L'inhibition de la recapture des neurotransmetteurs est un effet qui se manifeste rapidement. Cependant, l'effet antidépresseur des inhibiteurs de la recapture des neurotransmetteurs ne se fait généralement ressentir qu'après 2 à 6 semaines de traitement. Il est vraisemblable que l'effet antidépresseur repose sur une diminution du nombre et de la sensibilité de certains récepteurs postsynaptiques qui ne survient qu'après plusieurs semaines de traitement. On suppose que la modification des récepteurs postsynaptiques est en grande partie responsable de l'effet antidépresseur en cas d’administration prolongée.

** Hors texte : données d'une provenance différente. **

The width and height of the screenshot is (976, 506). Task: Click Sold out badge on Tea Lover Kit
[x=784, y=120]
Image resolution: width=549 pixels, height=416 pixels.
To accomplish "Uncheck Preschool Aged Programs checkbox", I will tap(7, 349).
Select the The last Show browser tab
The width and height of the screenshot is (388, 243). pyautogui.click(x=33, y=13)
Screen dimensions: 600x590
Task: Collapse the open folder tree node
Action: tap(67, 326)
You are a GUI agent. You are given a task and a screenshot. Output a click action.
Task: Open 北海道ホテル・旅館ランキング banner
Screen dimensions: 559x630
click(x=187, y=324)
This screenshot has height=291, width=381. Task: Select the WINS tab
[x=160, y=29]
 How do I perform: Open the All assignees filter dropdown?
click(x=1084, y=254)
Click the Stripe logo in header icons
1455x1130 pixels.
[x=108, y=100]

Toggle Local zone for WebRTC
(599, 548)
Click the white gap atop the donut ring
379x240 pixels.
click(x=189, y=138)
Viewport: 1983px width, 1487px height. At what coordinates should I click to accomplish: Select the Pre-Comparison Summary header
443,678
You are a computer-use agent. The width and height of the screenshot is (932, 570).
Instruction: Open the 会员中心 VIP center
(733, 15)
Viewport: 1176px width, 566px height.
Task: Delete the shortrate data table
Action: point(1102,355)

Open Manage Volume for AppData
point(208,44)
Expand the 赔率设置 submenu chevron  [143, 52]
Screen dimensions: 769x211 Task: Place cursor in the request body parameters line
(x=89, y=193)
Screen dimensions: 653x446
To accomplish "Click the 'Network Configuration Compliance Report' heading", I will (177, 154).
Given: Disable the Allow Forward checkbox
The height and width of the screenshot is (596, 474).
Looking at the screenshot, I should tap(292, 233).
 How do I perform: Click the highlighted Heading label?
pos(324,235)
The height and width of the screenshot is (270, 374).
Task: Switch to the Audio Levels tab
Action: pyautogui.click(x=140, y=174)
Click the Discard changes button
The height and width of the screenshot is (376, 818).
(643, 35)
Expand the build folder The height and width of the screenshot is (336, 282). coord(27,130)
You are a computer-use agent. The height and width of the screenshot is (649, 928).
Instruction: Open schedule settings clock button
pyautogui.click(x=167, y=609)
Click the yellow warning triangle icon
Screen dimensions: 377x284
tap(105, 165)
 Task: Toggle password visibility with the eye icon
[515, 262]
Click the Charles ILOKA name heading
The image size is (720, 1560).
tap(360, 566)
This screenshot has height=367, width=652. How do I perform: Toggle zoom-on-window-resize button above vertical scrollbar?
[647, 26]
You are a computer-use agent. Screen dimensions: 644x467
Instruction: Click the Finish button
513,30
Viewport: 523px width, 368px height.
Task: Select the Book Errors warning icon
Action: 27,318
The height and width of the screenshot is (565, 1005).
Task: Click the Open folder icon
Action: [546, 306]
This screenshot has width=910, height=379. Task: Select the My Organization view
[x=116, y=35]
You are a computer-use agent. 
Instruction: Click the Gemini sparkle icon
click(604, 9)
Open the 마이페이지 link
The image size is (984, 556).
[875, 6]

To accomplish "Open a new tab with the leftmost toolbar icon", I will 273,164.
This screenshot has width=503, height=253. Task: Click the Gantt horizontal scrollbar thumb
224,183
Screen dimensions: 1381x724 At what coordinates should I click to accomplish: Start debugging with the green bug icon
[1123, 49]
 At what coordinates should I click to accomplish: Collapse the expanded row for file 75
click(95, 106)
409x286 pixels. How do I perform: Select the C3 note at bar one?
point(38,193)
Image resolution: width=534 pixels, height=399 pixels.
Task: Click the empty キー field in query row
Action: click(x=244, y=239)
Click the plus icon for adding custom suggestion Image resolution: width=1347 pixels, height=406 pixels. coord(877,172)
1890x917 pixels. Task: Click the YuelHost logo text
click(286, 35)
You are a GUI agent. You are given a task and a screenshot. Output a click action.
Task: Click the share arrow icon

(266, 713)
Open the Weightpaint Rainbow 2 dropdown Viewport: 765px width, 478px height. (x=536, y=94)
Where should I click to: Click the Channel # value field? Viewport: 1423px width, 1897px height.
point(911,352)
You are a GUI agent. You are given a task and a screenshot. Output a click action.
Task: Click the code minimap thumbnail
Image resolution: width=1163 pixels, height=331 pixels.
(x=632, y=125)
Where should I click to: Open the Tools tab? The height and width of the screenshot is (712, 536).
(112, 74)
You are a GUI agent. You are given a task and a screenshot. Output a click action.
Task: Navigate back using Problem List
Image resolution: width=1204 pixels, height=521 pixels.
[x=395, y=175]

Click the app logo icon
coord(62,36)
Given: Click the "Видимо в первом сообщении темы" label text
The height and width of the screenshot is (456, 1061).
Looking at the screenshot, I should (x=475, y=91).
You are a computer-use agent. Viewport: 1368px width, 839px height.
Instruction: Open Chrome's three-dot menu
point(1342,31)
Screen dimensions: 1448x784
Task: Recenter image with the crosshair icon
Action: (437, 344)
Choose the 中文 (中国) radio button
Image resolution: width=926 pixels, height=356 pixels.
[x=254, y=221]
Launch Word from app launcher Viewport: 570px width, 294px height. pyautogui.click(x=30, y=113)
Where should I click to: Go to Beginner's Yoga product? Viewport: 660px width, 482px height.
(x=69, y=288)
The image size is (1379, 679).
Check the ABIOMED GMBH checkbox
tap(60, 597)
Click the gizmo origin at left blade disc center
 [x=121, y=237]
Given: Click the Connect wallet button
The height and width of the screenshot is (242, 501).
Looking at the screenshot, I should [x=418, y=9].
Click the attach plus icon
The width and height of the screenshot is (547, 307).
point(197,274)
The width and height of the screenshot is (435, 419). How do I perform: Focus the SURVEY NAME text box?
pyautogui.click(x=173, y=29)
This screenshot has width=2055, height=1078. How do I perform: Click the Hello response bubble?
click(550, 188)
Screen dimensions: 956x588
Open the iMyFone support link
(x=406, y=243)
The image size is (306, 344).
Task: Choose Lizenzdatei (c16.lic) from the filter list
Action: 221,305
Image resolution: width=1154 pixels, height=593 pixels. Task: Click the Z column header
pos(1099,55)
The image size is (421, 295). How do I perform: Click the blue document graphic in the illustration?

Les patients s'entendent souvent dire que les antidépresseurs n'agissent qu'après 4 à 6 semaines. Ce n'est pas tout à fait exact. Il est préférable de dire que les antidépresseurs commencent à agir immédiatement, mais que cela peut prendre 4 à 6 semaines avant que l'effet maximal soit atteint. Souvent, l'effet des antidépresseurs se manifestent déjà au bout d'une à deux semaines (à condition que le médicament agisse et que le patient ait confiance dans le traitement).
La pratique a montré qu'en plus de l’« effet aigu » d'un antidépresseur (c'est-à-dire une réduction des symptômes dépressifs au cours des premières semaines de traitement), de nombreux antidépresseurs réduisent également les symptômes à plus long terme. Les recommandations de la Nederlands Huisartsen Genootschap préconisent pour cette raison de poursuivre le traitement pendant au moins six mois en cas de résultats probants avec l'antidépresseur choisi après avoir obtenu la rémission (amélioration des symptômes). Un traitement d'entretien avec l’antidépresseur réduit le risque de rechute. Le médecin peut discuter avec le patient des avantages et des inconvénients de la poursuite du traitement. Le risque de rechute doit également être abordé. L’arrêt des antidépresseurs n'est en effet pas totalement sans risque (voir Chapitre 8).
Il est donc très important, en pharmacie, d'informer correctement le patient lors de la première et de la deuxième délivrance d'un antidépresseur et de le motiver à continuer à prendre le médicament conformément à la prescription.
Des études montrent que les antidépresseurs contribuent à améliorer la qualité de vie, à réduire les jours de maladie et à augmenter la productivité. Un facteur important à cet égard est l’observance thérapeutique du patient. L’inobservance thérapeutique est cependant 3 fois plus fréquente chez les personnes souffrant de dépression. Seuls 19 % des patients poursuivent le traitement durant la période minimale recommandée de 6 mois (indépendamment de la classe de médicaments). L’initiation d'un traitement antidépresseur est donc aussi un moment crucial. Un accompagnement adéquat du patient par le pharmacien lors de l'initiation d'un antidépresseur est essentiel.
Par ailleurs, les effets indésirables sont un obstacle majeur à l'utilisation des antidépresseurs. Une bonne communication à ce sujet est également essentielle (voir plus loin).
Phytothérapie
Selon les directives existantes, l'utilisation de la phytothérapie (comme par exemple le millepertuis) n'est pas formellement recommandée en raison des incertitudes qui subsistent quant à l’efficacité, au principe actif, au dosage, aux effets indésirables et aux interactions avec d'autres médicaments. Il convient toutefois d'interroger le patient sur l'utilisation de produits en vente libre tels que la passiflore, la valériane, etc.